§ **REQUIRED WORK**: Reproduce the material below with each occurrence of "GUI agent" replaced by "UI automation agent", keeping everything else identical.

:: DATA SECTION

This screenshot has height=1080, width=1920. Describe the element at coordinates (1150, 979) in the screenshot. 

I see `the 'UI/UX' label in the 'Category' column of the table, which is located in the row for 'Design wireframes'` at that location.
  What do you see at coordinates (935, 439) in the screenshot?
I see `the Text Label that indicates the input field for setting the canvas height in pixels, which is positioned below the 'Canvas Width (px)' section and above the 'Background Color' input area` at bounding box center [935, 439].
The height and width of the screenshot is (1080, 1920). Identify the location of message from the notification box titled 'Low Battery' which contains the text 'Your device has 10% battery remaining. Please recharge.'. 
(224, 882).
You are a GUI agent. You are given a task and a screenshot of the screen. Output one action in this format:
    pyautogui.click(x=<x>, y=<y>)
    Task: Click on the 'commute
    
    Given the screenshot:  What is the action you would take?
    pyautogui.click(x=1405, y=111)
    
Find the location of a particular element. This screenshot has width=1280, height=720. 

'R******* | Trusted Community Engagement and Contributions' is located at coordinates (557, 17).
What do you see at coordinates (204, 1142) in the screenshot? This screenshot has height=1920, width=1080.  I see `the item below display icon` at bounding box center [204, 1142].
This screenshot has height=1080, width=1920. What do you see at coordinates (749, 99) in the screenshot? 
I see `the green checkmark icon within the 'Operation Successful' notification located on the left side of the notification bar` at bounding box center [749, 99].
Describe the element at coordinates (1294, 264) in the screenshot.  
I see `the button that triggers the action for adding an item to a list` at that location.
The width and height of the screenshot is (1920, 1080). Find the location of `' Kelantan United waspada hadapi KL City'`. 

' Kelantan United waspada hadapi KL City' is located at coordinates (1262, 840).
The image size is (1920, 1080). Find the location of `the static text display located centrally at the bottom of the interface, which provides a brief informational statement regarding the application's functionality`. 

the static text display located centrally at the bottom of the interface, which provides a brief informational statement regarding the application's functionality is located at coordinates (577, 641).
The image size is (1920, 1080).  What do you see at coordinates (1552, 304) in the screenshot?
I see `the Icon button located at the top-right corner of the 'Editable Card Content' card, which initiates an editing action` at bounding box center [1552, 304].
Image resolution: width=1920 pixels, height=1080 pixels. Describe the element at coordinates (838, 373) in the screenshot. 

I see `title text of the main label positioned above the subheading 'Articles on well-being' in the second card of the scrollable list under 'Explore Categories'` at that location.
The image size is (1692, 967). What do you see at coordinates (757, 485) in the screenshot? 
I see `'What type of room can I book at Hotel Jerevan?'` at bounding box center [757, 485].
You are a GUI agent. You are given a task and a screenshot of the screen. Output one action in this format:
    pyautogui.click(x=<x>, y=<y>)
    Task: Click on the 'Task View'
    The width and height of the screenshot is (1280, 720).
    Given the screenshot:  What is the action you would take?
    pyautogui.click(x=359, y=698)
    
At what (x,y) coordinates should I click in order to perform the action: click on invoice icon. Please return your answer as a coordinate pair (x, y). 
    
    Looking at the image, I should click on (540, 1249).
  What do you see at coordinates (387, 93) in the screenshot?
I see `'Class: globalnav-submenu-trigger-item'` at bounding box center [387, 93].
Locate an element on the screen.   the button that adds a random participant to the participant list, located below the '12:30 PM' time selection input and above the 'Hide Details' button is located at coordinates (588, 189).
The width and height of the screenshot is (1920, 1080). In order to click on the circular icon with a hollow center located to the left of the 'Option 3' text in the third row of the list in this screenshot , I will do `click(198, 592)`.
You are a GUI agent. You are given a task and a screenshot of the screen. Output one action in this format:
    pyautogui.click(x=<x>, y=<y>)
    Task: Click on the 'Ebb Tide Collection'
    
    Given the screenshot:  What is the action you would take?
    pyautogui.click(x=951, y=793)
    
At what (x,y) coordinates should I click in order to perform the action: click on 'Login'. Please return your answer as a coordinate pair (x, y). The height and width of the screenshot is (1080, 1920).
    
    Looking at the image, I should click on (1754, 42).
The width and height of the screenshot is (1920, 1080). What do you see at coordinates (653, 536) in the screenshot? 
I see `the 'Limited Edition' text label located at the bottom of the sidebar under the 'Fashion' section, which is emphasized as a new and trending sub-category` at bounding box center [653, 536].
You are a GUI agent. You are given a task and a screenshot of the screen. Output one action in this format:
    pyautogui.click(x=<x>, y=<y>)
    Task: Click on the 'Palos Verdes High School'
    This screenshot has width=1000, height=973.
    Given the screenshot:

::::

§ **TASK SOLUTION**:
This screenshot has height=1080, width=1920. Describe the element at coordinates (1150, 979) in the screenshot. 

I see `the 'UI/UX' label in the 'Category' column of the table, which is located in the row for 'Design wireframes'` at that location.
  What do you see at coordinates (935, 439) in the screenshot?
I see `the Text Label that indicates the input field for setting the canvas height in pixels, which is positioned below the 'Canvas Width (px)' section and above the 'Background Color' input area` at bounding box center [935, 439].
The height and width of the screenshot is (1080, 1920). Identify the location of message from the notification box titled 'Low Battery' which contains the text 'Your device has 10% battery remaining. Please recharge.'. 
(224, 882).
You are a UI automation agent. You are given a task and a screenshot of the screen. Output one action in this format:
    pyautogui.click(x=<x>, y=<y>)
    Task: Click on the 'commute
    
    Given the screenshot:  What is the action you would take?
    pyautogui.click(x=1405, y=111)
    
Find the location of a particular element. This screenshot has width=1280, height=720. 

'R******* | Trusted Community Engagement and Contributions' is located at coordinates (557, 17).
What do you see at coordinates (204, 1142) in the screenshot? This screenshot has height=1920, width=1080.  I see `the item below display icon` at bounding box center [204, 1142].
This screenshot has height=1080, width=1920. What do you see at coordinates (749, 99) in the screenshot? 
I see `the green checkmark icon within the 'Operation Successful' notification located on the left side of the notification bar` at bounding box center [749, 99].
Describe the element at coordinates (1294, 264) in the screenshot.  
I see `the button that triggers the action for adding an item to a list` at that location.
The width and height of the screenshot is (1920, 1080). Find the location of `' Kelantan United waspada hadapi KL City'`. 

' Kelantan United waspada hadapi KL City' is located at coordinates (1262, 840).
The image size is (1920, 1080). Find the location of `the static text display located centrally at the bottom of the interface, which provides a brief informational statement regarding the application's functionality`. 

the static text display located centrally at the bottom of the interface, which provides a brief informational statement regarding the application's functionality is located at coordinates (577, 641).
The image size is (1920, 1080).  What do you see at coordinates (1552, 304) in the screenshot?
I see `the Icon button located at the top-right corner of the 'Editable Card Content' card, which initiates an editing action` at bounding box center [1552, 304].
Image resolution: width=1920 pixels, height=1080 pixels. Describe the element at coordinates (838, 373) in the screenshot. 

I see `title text of the main label positioned above the subheading 'Articles on well-being' in the second card of the scrollable list under 'Explore Categories'` at that location.
The image size is (1692, 967). What do you see at coordinates (757, 485) in the screenshot? 
I see `'What type of room can I book at Hotel Jerevan?'` at bounding box center [757, 485].
You are a UI automation agent. You are given a task and a screenshot of the screen. Output one action in this format:
    pyautogui.click(x=<x>, y=<y>)
    Task: Click on the 'Task View'
    The width and height of the screenshot is (1280, 720).
    Given the screenshot:  What is the action you would take?
    pyautogui.click(x=359, y=698)
    
At what (x,y) coordinates should I click in order to perform the action: click on invoice icon. Please return your answer as a coordinate pair (x, y). 
    
    Looking at the image, I should click on (540, 1249).
  What do you see at coordinates (387, 93) in the screenshot?
I see `'Class: globalnav-submenu-trigger-item'` at bounding box center [387, 93].
Locate an element on the screen.   the button that adds a random participant to the participant list, located below the '12:30 PM' time selection input and above the 'Hide Details' button is located at coordinates (588, 189).
The width and height of the screenshot is (1920, 1080). In order to click on the circular icon with a hollow center located to the left of the 'Option 3' text in the third row of the list in this screenshot , I will do `click(198, 592)`.
You are a UI automation agent. You are given a task and a screenshot of the screen. Output one action in this format:
    pyautogui.click(x=<x>, y=<y>)
    Task: Click on the 'Ebb Tide Collection'
    
    Given the screenshot:  What is the action you would take?
    pyautogui.click(x=951, y=793)
    
At what (x,y) coordinates should I click in order to perform the action: click on 'Login'. Please return your answer as a coordinate pair (x, y). The height and width of the screenshot is (1080, 1920).
    
    Looking at the image, I should click on (1754, 42).
The width and height of the screenshot is (1920, 1080). What do you see at coordinates (653, 536) in the screenshot? 
I see `the 'Limited Edition' text label located at the bottom of the sidebar under the 'Fashion' section, which is emphasized as a new and trending sub-category` at bounding box center [653, 536].
You are a UI automation agent. You are given a task and a screenshot of the screen. Output one action in this format:
    pyautogui.click(x=<x>, y=<y>)
    Task: Click on the 'Palos Verdes High School'
    This screenshot has width=1000, height=973.
    Given the screenshot:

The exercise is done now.